As violências que têm deixado o extremo sul da Bahia em estado de guerra, nas Terras Indígenas Barra Velha de Monte Pascoal e Comexatibá, são promovidas e organizadas pelo agronegócio.

A partir do momento em que fazendeiros se reúnem para fazer “justiça com as próprias mãos” e atacam os povos indígenas com armas de grosso calibre, adquiridas ilegalmente, eles se tornam os agentes da violência.

As retomadas indígenas acontecem em áreas delimitadas pela Funai. Elas têm objetivo de cobrar agilidade nas demarcações que se arrastam desde 1988. A demarcação é uma atribuição do Governo Federal. E nós cobramos os órgãos responsáveis de todas as formas possíveis, através de manifestações pacíficas e democráticas.

O movimento indígena é legítimo e reivindica o direito constitucional originário. Organização criminosa é contratar pistoleiros para alvejar os indígenas. Organização criminosa é pagar 40 pessoas para atacar a retomada e tentar coagir os indígenas, dentro de uma área que está delimitada há 20 anos.

Aqueles que se dizem proprietários de terra, são os verdadeiros invasores do território, publicamente identificado como Terra Indígena. Seus objetivos são privatizar as praias e especular a terra através de loteamentos ilegais, promovendo o turismo predatório.

Na quarta-feira, dia 1°/10, o cacique Xawã Pataxó foi baleado no braço e outro indígena levou um tiro de raspão na cabeça.
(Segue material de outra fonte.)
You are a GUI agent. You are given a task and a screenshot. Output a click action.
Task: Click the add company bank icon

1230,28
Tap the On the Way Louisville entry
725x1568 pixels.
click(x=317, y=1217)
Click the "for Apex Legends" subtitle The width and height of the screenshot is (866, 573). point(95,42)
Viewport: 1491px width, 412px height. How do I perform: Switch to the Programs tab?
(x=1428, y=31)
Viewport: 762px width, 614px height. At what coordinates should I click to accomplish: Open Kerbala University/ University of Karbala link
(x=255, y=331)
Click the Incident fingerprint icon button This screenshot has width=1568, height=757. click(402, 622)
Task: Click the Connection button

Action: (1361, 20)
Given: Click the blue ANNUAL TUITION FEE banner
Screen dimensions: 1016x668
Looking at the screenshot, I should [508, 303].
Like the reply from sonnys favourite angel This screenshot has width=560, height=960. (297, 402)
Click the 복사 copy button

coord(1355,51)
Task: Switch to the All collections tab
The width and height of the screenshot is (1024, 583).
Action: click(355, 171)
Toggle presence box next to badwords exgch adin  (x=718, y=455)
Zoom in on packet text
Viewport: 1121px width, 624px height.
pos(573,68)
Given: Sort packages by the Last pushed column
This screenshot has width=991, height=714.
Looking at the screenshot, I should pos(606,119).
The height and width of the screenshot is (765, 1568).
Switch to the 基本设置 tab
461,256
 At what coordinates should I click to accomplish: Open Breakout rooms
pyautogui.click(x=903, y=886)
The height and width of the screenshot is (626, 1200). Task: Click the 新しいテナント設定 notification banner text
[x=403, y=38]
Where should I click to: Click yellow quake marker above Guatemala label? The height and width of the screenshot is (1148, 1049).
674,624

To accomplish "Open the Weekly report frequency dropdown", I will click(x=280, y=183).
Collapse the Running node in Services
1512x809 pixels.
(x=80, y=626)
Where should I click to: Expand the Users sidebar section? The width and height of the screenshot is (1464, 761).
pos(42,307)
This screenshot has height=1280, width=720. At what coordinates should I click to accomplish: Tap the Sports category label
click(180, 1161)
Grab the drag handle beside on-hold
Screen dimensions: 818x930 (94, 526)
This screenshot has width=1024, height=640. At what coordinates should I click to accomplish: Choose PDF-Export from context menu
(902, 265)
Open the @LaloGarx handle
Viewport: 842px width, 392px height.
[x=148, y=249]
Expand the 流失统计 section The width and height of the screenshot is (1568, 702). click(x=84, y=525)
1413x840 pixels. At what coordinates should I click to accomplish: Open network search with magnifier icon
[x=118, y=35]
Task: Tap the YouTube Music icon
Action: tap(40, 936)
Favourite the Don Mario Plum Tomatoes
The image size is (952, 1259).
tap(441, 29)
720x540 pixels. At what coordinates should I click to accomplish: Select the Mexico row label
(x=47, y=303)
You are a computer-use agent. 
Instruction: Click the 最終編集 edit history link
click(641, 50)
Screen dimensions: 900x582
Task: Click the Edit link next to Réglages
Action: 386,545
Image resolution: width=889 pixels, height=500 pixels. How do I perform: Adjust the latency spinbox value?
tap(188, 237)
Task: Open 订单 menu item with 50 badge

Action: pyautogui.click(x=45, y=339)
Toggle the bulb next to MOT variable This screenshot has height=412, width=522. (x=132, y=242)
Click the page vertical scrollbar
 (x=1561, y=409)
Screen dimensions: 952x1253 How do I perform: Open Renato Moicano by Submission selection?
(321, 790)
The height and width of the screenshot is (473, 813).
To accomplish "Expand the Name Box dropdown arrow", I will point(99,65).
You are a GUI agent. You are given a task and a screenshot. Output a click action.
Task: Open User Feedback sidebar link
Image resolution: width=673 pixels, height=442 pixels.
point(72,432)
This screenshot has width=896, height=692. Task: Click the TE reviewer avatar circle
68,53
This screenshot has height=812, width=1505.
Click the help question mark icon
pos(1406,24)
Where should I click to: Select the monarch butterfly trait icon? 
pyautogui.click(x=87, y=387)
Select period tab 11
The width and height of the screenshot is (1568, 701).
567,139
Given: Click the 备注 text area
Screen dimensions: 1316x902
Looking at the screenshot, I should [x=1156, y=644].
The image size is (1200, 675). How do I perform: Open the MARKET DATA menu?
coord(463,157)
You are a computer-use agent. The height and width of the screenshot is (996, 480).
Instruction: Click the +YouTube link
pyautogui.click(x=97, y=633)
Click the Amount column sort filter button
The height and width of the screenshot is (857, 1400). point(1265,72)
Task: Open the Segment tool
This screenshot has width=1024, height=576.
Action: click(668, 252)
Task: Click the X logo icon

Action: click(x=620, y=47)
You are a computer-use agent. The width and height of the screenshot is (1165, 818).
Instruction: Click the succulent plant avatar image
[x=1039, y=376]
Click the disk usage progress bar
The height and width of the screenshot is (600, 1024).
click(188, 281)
Ninguém do outro grupo foi ferido. A chegada da força nacional impediu que eles fugissem. Interrogados, responderam que receberam de 500 a mil reais cada um, para participar do ataque.

Gustavo Pataxó, um menino indígena de apenas 14 anos, foi assassinado por um ataque semelhante em 2022. Samuel Cristiano do Amor Divino, de 25 anos, e Nawir Brito de Jesus, 17 anos, foram assassinados em 2023. Nega Pataxó foi assassinada em 2024, pelo Invasão Zero, organização criminosa do agronegócio.

Quantos indígenas foram assassinados desde 1500? Quantos fazendeiros foram assassinados por indígenas? Nenhum! Basta observar os fatos para ver quem é a organização criminosa.

Questionar a identidade do povo Pataxó é um ato de injúria racial, calunioso e difamatório usado apenas para produzir notícias falsas. Esta é uma tática da extrema direita para desviar a atenção de seus crimes, invertendo a lógica dos fatos.

Em pleno século 21, o agronegócio brasileiro ainda precisa aprender que temos leis, direitos constitucionais e instituições reguladoras da democracia. Se acreditam que tem algum direito sobre a terra que invadiram, que procurem a justiça e a Funai e busquem seu direito de forma democrática. Porém, o genocídio que promovem é a maior prova de sua ilegalidade.

Enquanto o agronegócio ainda está em 1500, fazendo guerras coloniais, nós anunciamos o futuro. Nós lutamos pela vida e pelo cuidado com a natureza, única resposta possível para a crise climática. Os Povos Indígenas da Bahia precisam de demarcação!